In order to be able to receive notifications on the events happening on multiple listening sockets we need to add it to the epoll instance.
The epoll_ctl system call is used to control the behavior of the epoll instance, such as adding or removing file descriptors from its watch list, or changing the events of a file descriptor already in the list.
There are options on how do we want to get notified about events, and what particular events to monitor. This is done, by setting flags to epoll_event.events.
The epoll API can be used either as an edge-triggered or a level-triggered interface and scales well to large numbers of watched file descriptors.
For example setting the flag EPOLLIN would mean that we'll get notified when on the client's end of the communication line write or similar operation will be performed. EPOLLOUT - same but for read or similar.
Alongside with EPOLLIN and/or EPOLLOUT the EPOLLET flag might be specified - if so, notifications on this file descriptor would be Edge Triggered. Otherwise the default Level Triggered strategy will be applied.
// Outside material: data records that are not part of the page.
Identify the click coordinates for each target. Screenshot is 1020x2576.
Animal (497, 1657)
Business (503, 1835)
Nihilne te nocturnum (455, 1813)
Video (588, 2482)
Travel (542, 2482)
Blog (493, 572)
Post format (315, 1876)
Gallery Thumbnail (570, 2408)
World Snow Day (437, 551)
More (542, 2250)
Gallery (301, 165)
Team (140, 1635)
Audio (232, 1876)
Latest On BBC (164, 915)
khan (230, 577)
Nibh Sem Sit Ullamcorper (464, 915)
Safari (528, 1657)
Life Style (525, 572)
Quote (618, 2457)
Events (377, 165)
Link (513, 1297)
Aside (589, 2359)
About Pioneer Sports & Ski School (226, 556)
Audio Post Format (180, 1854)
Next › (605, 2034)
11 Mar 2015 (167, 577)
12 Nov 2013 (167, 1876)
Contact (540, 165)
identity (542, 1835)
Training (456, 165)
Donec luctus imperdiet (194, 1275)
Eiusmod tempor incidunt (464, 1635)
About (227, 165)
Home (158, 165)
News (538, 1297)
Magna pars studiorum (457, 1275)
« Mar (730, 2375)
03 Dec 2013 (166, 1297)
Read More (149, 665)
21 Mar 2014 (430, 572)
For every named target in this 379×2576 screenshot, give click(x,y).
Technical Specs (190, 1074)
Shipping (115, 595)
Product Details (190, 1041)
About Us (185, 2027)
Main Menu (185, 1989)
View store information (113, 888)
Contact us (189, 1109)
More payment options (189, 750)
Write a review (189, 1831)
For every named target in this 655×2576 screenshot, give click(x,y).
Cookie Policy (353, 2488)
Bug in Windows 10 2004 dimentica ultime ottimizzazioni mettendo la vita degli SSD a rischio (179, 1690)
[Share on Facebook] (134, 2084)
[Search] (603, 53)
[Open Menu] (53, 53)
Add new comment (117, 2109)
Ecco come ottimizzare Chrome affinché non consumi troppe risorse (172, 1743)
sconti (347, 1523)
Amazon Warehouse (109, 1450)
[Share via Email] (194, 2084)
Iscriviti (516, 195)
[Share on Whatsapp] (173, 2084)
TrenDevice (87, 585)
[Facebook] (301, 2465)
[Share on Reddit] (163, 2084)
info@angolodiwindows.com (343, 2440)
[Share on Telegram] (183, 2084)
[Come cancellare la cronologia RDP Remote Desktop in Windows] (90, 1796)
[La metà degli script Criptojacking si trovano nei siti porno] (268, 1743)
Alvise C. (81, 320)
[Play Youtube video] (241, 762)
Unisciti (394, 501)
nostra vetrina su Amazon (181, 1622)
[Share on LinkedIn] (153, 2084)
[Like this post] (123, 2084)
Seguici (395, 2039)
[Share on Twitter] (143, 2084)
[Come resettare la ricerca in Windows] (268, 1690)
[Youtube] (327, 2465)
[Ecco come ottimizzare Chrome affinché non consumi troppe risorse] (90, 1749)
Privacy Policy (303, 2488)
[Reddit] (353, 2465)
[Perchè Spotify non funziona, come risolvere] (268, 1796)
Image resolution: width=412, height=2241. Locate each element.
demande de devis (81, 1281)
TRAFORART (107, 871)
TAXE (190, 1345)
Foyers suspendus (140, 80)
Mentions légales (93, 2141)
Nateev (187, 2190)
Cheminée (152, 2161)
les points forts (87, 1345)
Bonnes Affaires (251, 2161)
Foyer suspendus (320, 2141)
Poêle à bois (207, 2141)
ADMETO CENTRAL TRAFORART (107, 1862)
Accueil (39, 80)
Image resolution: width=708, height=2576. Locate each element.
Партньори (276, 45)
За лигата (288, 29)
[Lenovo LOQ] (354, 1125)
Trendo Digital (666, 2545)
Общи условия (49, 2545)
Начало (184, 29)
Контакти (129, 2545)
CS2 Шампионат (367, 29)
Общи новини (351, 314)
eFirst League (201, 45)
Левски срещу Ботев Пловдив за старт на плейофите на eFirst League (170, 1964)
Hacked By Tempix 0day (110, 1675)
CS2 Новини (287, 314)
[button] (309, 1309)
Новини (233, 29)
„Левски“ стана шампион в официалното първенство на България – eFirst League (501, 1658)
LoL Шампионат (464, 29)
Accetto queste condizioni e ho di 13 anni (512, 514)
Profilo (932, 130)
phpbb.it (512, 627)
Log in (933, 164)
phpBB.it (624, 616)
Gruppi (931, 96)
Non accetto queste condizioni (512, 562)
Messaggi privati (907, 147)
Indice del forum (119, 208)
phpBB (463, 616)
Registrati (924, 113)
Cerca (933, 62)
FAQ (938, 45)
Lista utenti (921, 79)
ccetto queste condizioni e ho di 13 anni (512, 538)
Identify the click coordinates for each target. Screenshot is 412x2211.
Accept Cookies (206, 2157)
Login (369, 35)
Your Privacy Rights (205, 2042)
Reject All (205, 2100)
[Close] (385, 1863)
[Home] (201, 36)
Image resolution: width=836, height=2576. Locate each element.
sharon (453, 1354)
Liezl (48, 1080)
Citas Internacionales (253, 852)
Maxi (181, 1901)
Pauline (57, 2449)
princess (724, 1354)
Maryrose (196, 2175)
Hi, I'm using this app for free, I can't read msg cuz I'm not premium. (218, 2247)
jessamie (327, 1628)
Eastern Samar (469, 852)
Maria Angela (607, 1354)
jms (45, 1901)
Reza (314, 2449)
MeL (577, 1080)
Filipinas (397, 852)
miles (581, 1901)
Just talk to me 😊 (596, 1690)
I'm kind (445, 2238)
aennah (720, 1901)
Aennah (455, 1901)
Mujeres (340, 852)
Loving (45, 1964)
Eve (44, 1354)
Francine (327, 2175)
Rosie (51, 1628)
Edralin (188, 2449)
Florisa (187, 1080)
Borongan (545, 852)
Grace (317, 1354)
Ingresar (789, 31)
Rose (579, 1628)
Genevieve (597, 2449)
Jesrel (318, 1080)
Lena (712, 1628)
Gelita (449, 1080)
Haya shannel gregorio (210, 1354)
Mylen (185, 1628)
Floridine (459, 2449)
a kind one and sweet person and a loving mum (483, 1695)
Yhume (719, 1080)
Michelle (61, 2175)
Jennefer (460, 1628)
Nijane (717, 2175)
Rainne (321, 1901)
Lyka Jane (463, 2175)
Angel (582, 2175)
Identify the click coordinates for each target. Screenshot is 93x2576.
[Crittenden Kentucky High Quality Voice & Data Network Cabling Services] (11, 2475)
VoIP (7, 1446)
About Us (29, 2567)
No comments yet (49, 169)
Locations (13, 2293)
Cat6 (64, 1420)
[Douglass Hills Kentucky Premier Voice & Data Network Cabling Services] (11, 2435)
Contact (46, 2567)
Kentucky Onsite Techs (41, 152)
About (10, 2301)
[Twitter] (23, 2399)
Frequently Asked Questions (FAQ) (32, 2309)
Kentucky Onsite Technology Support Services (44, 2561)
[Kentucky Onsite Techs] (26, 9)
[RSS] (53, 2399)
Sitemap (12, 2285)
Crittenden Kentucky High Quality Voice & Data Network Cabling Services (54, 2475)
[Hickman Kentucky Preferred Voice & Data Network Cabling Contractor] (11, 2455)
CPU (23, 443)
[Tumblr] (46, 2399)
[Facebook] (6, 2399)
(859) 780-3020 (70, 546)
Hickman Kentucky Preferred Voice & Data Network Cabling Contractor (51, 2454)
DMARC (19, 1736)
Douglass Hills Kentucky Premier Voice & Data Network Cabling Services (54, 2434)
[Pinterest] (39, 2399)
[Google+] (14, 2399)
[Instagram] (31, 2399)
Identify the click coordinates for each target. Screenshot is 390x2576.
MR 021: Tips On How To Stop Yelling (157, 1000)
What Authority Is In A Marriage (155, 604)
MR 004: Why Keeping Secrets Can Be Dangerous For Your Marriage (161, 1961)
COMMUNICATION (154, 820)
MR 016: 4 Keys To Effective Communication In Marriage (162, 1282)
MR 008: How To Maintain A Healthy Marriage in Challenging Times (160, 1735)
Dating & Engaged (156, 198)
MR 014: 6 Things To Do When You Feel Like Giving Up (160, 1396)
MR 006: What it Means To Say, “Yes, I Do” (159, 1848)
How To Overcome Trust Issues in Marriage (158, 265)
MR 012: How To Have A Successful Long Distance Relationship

Events are triggered only if they change the state of the fd - meaning that only the first event is triggered and no new events will get triggered until that event is fully handled.
This design is explicitly meant to prevent epoll_wait from returning due to an event that is in the process of being handled (i.e., when new data arrives while the EPOLLIN was already raised but read hadn't been called or not all of the data was read). The edge-triggered event rule is simple all same-type (i.e. EPOLLIN) events are merged until all available data was processed.
In the case of a listening socket, the EPOLLIN event won't be triggered again until all existing listen "backlog" sockets have been accepted using accept.
On the other hand, level triggered events will behave closer to how legacy select (or poll) operates, allowing epoll to be used with older code.
The event-merger rule is more complex: events of the same type are only merged if no one is waiting for an event (no one is waiting for epoll_wait to return), or if multiple events happen before epoll_wait can return... otherwise any event causes epoll_wait to return.
In the case of a listening socket, the EPOLLIN event will be triggered every time a client connects... unless no one is waiting for epoll_wait to return, in which case the next call for epoll_wait will return immediately and all the EPOLLIN events that occurred during that time will have been merged into a single event.
In the case of a byte stream, new events will be triggered every time new data comes in... unless, of course, no one is waiting for epoll_wait to return, in which case the next call will return immediately for all the data that arrive util epoll_wait returned (even if it arrived in different chunks / events)
The behavior of EPOLLONESHOT is such that after a successful call to epoll_wait(2) where the specified file descriptor was reported, no new events will be reported by epoll_wait(2) on the same file descriptor until you explicitly reactivate it with epoll_ctl(2). You can look at it as a mechanism of temporarily disabling a file descriptor once it is returned by epoll_wait(2).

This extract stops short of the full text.